(begin)

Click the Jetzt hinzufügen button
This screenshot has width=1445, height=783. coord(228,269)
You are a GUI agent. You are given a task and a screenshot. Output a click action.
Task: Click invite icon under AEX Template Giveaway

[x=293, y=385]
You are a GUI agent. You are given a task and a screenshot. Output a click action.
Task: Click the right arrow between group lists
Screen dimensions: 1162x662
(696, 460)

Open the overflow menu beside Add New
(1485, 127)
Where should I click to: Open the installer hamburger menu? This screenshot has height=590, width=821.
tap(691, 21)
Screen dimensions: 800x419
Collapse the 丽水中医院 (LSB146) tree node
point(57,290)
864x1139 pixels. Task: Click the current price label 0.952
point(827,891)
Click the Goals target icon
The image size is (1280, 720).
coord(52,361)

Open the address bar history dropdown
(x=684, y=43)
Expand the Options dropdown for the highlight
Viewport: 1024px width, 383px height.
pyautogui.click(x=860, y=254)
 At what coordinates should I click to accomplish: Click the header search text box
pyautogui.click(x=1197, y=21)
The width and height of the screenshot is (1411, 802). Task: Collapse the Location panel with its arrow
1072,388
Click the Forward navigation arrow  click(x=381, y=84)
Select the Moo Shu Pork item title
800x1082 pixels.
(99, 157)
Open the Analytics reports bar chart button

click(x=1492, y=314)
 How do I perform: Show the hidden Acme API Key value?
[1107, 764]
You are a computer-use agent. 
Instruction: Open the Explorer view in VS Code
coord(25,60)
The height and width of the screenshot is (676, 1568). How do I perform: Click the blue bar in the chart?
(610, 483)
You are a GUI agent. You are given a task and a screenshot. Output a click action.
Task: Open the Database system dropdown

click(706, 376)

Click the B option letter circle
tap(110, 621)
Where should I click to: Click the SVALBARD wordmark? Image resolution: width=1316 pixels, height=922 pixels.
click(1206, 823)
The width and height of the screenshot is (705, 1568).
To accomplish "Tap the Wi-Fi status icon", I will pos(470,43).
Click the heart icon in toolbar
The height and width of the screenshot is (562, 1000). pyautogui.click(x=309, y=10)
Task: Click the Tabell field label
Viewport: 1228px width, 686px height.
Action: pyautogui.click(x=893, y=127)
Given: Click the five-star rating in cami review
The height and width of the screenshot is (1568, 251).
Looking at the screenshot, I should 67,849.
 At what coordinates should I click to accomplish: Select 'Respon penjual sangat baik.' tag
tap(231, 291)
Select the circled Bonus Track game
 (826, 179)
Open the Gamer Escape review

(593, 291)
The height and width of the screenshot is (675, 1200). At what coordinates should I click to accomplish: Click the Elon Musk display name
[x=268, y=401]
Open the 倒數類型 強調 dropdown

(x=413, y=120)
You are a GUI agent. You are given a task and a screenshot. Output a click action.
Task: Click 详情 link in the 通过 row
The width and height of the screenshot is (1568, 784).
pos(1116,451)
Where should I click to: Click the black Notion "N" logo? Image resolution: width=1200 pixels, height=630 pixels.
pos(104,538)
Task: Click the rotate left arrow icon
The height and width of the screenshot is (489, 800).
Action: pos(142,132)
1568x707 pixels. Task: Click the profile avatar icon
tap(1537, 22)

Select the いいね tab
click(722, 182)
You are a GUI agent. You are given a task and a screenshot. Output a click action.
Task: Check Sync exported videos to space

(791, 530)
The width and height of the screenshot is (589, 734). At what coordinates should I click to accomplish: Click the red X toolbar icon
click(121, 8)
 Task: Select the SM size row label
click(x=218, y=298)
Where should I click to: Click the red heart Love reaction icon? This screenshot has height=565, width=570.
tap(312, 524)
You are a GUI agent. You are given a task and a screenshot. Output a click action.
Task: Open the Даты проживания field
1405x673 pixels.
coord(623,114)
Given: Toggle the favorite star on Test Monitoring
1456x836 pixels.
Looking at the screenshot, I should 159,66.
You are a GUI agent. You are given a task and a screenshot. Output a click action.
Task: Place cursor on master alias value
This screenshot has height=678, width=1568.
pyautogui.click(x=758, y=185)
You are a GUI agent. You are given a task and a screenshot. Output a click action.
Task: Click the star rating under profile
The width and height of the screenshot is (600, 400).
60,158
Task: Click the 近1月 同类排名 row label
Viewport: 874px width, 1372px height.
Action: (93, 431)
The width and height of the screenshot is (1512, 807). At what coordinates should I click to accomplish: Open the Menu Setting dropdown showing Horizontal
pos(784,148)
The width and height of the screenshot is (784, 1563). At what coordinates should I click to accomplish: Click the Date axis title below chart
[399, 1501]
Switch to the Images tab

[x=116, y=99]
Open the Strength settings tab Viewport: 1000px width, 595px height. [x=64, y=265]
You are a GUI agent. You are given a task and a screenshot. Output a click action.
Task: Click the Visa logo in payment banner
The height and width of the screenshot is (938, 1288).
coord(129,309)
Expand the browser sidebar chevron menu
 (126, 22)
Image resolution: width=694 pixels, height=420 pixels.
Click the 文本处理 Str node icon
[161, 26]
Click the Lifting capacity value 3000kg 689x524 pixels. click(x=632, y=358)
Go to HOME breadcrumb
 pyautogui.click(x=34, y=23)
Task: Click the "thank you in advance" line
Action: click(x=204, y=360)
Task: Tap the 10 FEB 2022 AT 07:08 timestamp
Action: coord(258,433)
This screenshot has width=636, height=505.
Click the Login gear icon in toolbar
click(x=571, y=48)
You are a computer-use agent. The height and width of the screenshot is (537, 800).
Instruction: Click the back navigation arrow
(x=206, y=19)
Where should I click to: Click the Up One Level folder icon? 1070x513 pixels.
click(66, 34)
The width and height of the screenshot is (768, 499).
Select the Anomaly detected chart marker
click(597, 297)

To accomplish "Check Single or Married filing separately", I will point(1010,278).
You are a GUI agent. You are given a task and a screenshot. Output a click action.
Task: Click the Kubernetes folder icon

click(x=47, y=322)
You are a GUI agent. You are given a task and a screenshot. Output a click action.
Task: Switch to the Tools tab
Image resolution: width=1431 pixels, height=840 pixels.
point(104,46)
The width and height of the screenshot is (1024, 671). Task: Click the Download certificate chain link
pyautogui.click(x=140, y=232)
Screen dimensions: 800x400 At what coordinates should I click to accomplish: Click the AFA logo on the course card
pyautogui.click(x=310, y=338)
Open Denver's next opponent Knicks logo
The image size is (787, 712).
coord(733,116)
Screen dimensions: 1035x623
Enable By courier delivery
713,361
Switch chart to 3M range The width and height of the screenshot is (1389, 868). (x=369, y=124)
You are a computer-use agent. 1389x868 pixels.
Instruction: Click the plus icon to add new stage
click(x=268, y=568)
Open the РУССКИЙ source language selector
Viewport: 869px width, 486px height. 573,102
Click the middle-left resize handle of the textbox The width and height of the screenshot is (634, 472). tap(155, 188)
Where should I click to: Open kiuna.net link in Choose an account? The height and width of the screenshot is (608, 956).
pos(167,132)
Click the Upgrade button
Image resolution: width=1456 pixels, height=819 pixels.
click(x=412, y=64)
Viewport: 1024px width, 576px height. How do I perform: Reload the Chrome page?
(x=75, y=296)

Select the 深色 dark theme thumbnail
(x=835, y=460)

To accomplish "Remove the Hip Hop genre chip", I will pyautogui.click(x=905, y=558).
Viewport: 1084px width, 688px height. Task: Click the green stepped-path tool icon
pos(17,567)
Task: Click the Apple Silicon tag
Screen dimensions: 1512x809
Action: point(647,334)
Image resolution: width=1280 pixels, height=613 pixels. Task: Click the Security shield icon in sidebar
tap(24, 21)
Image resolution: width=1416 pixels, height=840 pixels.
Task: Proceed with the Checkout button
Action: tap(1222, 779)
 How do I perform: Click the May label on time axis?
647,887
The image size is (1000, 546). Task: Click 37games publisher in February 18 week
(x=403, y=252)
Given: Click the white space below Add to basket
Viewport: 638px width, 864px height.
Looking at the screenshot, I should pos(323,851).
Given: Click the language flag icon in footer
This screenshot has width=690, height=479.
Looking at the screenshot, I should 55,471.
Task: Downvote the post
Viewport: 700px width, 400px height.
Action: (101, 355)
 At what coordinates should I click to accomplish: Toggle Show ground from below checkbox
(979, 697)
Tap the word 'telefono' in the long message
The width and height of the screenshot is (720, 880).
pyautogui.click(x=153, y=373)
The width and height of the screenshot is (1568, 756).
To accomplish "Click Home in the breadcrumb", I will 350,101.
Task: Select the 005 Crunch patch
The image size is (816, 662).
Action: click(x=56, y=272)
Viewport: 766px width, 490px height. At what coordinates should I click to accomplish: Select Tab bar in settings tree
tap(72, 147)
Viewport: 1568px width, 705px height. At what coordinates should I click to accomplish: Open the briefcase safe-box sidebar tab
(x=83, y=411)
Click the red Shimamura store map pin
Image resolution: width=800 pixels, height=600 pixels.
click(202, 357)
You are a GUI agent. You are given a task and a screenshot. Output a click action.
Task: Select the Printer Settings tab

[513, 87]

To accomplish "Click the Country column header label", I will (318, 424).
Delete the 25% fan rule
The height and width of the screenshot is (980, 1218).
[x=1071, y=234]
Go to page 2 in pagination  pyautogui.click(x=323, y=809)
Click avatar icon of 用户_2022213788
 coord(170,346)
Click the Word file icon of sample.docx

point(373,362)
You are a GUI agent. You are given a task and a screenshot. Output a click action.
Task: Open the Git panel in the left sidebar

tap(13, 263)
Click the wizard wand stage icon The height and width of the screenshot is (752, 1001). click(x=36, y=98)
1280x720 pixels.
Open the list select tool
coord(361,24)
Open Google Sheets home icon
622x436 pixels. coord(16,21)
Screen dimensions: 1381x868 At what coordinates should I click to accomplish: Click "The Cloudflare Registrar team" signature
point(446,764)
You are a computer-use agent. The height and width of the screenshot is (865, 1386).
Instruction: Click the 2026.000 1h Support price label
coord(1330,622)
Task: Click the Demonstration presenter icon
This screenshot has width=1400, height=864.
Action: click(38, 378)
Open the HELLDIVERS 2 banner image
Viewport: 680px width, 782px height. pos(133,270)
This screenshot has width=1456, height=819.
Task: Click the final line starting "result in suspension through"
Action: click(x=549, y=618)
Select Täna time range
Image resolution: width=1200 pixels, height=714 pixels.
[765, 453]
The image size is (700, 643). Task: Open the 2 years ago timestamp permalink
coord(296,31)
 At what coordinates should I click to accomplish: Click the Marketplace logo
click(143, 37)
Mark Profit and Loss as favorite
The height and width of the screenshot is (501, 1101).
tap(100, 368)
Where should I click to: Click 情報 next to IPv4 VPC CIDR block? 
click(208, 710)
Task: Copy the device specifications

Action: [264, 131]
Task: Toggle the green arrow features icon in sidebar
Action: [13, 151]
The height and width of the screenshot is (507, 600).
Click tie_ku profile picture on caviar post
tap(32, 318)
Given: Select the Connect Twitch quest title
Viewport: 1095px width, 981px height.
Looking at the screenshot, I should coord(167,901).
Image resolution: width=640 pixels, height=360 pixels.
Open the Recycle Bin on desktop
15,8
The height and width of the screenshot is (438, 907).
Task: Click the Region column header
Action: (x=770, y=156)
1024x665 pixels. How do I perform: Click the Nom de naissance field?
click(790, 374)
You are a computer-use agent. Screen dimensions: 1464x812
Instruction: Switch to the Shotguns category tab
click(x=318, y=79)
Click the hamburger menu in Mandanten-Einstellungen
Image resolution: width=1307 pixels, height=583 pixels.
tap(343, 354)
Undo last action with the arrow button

(end)

SET EXERCISE:
Turn the lines above into a numbered list, starting with the line that contains "Go to HOME breadcrumb" and ending with the line that contains "(x=835, y=460)", both included. Leave out any blank lines.

EXPECTED ANSWER:
1. Go to HOME breadcrumb
2.  pyautogui.click(x=34, y=23)
3. Task: Click the "thank you in advance" line
4. Action: click(x=204, y=360)
5. Task: Tap the 10 FEB 2022 AT 07:08 timestamp
6. Action: coord(258,433)
7. This screenshot has width=636, height=505.
8. Click the Login gear icon in toolbar
9. click(x=571, y=48)
10. You are a computer-use agent. The height and width of the screenshot is (537, 800).
11. Instruction: Click the back navigation arrow
12. (x=206, y=19)
13. Where should I click to: Click the Up One Level folder icon? 1070x513 pixels.
14. click(66, 34)
15. The width and height of the screenshot is (768, 499).
16. Select the Anomaly detected chart marker
17. click(597, 297)
18. To accomplish "Check Single or Married filing separately", I will point(1010,278).
19. You are a GUI agent. You are given a task and a screenshot. Output a click action.
20. Task: Click the Kubernetes folder icon
21. click(x=47, y=322)
22. You are a GUI agent. You are given a task and a screenshot. Output a click action.
23. Task: Switch to the Tools tab
24. Image resolution: width=1431 pixels, height=840 pixels.
25. point(104,46)
26. The width and height of the screenshot is (1024, 671). Task: Click the Download certificate chain link
27. pyautogui.click(x=140, y=232)
28. Screen dimensions: 800x400 At what coordinates should I click to accomplish: Click the AFA logo on the course card
29. pyautogui.click(x=310, y=338)
30. Open Denver's next opponent Knicks logo
31. The image size is (787, 712).
32. coord(733,116)
33. Screen dimensions: 1035x623
34. Enable By courier delivery
35. 713,361
36. Switch chart to 3M range The width and height of the screenshot is (1389, 868). (x=369, y=124)
37. You are a computer-use agent. 1389x868 pixels.
38. Instruction: Click the plus icon to add new stage
39. click(x=268, y=568)
40. Open the РУССКИЙ source language selector
41. Viewport: 869px width, 486px height. 573,102
42. Click the middle-left resize handle of the textbox The width and height of the screenshot is (634, 472). tap(155, 188)
43. Where should I click to: Open kiuna.net link in Choose an account? The height and width of the screenshot is (608, 956).
44. pos(167,132)
45. Click the Upgrade button
46. Image resolution: width=1456 pixels, height=819 pixels.
47. click(x=412, y=64)
48. Viewport: 1024px width, 576px height. How do I perform: Reload the Chrome page?
49. (x=75, y=296)
50. Select the 深色 dark theme thumbnail
51. (x=835, y=460)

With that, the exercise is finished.